The Quantum von Neumann Architecture: A Programmable Quantum Machine Based on a Quantum Random Access Memory and a Quantum Central Processing Unit

Matteo Mariantoni

Author: Matteo Mariantoni

Affiliation: Department of Physics, University of California at Santa Barbara, USA

A classical computer is based on both a hardware, i.e., a suitable set of micro-sized wires typically patterned on a silicon chip, and a software, i.e., a sequence of operations or code. Such operations are realized as electrical signals ‘running’ through the wires of the hardware. The combination of hardware and software is termed a computational architecture.

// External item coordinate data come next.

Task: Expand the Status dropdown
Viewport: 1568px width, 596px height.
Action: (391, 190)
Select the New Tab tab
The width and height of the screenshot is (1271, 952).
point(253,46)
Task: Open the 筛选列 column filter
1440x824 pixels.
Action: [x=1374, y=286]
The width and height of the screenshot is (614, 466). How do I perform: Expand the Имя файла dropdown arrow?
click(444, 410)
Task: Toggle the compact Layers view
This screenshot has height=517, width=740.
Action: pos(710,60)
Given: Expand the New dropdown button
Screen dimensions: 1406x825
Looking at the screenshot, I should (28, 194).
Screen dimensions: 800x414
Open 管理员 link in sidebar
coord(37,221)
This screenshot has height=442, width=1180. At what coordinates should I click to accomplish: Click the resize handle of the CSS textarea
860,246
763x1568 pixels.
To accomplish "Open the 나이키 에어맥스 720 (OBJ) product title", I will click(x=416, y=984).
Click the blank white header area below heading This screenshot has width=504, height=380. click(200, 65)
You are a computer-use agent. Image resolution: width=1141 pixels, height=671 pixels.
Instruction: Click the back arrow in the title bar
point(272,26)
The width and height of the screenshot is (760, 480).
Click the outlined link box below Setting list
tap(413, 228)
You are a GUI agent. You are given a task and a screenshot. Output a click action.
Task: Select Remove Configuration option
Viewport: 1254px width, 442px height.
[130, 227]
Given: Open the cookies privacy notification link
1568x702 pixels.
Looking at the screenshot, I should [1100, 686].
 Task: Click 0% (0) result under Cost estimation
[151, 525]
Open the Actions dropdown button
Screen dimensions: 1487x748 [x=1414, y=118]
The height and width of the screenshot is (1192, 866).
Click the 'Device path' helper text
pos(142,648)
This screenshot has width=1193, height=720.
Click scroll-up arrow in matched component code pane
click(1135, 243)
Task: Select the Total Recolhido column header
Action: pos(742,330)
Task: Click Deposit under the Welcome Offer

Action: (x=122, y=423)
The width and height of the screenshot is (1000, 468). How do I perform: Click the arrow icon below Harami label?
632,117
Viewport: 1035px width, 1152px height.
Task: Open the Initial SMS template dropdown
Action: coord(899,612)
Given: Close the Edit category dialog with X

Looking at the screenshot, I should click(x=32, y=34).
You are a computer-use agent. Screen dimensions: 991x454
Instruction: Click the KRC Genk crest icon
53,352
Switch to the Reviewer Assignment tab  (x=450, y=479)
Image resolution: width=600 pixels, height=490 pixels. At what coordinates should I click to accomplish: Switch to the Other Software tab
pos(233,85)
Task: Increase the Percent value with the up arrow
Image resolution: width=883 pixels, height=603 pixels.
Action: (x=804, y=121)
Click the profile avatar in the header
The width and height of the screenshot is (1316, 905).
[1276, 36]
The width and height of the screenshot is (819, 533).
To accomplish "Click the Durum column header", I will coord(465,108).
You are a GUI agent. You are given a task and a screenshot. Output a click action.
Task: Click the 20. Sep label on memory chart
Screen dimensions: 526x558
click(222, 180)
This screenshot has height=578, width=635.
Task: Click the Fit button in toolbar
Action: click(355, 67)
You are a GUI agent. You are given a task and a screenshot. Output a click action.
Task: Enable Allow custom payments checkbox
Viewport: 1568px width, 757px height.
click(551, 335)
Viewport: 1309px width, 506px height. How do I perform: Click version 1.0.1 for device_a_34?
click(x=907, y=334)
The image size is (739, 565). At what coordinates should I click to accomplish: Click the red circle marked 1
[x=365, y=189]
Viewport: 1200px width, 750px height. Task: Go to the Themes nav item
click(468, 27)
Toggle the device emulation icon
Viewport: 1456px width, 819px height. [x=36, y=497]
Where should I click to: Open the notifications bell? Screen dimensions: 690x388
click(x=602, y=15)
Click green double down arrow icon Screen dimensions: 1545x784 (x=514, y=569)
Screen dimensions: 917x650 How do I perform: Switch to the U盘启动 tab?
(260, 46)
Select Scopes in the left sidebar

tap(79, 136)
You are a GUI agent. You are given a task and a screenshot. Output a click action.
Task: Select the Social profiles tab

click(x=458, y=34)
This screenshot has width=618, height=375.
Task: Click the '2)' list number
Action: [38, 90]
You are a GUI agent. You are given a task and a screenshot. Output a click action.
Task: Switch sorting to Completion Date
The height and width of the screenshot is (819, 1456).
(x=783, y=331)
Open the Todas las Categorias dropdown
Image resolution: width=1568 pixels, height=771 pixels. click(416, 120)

In the mid 1940's, John von Neumann, J. Presper Eckert, and John Mauchly revolutionized the abstract concept of a universal Turing machine by proposing the eponymous ‘von Neumann architecture.’ Their implementation, which involves a central processing unit and a memory to hold data and instructions, provided a practical approach to constructing a classical computer, a design that is at the heart of almost every computing device made today.

In the past decade, researchers in various fields, from nuclear magnetic resonance to quantum optics, from trapped ions to semiconductor- and superconductor-based quantum circuits, have been able to create and control in the lab many of the building blocks at the basis of what, in the near future, could represent a quantum computer. As a classical computer is based on bits, a quantum computer is based on quantum bits (qubits), 0 and 1. One of the main differences between classical bits and qubits is in that a qubit can be prepared in a so-called superposition state, where both states 0 and 1 are possible at the same time. In addition, in a quantum computer pairs of qubits can be prepared in ‘mixtures’ of two-qubit states, which are called entangled states. The immense power of a quantum computer resides in the combination of superposition states and entangled states. This combination will eventually allow us to perform calculations much faster than with any classical computer and to solve problems that would be otherwise impossible by classical means.

One of the critical challenges of quantum computing is to assemble together in a single machine all the hardware components needed for a quantum computer and to program these components using quantum codes, thus allowing us to implement a quantum-mechanical computational architecture. In particular, such an architecture should be scalable and immune from computational errors. This would represent a so-called scalable fault-tolerant quantum-mechanical architecture.

At University of California at Santa Barbara (UCSB), in the group headed by John Martinis and Andrew Cleland, we use superconducting quantum circuits as qubits. These are wires typically made of aluminum that, once cooled below a temperature of approximately -272 degrees Celsius become superconduting, thus drastically reducing dissipation effects and noise. When cooled further down to almost absolute zero temperature, our superconducting wires start showing a quantum mechanical behavior. In such a state, an immense number of electrons begins moving collectively, as a part of a single entity. Two different ‘positions’ of this immense number of electrons moving together can then be used to create the two states 0 and 1 of a qubit.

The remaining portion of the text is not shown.